Monday, April 8, 2013

Thursday, March 28, 2013

“Compassion is not quantitative. Certainly it is true that behind every human being who cries out for help there may be a million or more equally entitled to attention. But this is the poorest of all reasons for not helping the person whose cries you hear. Where, then, does one begin or stop? How to choose? How to determine which one of a million sounds surrounding you is more deserving than the rest? Do not concern yourself in such speculations. You will never know; you will never need to know. Reach out and take hold of the one who happens to be nearest. If you are never able to help or save another, at least you will have saved one. To help put meaning into a single life may not produce universal regeneration, but it happens to represent the basic form of energy in a society. It also is the test of individual responsibility.” 
—Norman Cousins

Wednesday, March 27, 2013

Generosity



Today's devotion couldn't have come at a better moment (sarcasm). Yesterday, I had done something I shouldn't have done. Confession time.  
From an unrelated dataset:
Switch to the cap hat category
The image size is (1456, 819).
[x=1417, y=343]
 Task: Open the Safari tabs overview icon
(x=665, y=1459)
So I'm sure you're wondering what happened, right?  After discipleship with a friend i decided to drive my dad's bmw to costco for dinner.  After we had grabbed dinner at costco she wanted to grab some ice cream. We left Costco with the hood down cruisin' through the exit of costco and was taking a right at the light. A homeless man was standing at the corner. I didn't look at him, I couldn't.

I felt humiliated for driving a really nice car that allowed us to travel so comfortably from one place to another. I seriously, couldn't look at him because I felt like I didn't deserve this nice car while he was standing out there asking for money. So much was running through my head during those 5 seconds at the light. He then asked my friend in the passenger seat, "do you have any pennies?" I couldn't actually hear him say that from the roar of the engine as I tried to keep the engine fueled with gas so we wouldn't stall. ( Also, I am still a beginner at driving stick so it is a bit scary for me to take my hand off the wheel) BUT THIS IS STILL NO EXCUSE FOR ME TO TRY TO SACRIFICE PULLING OUT MONEY TO GIVE.  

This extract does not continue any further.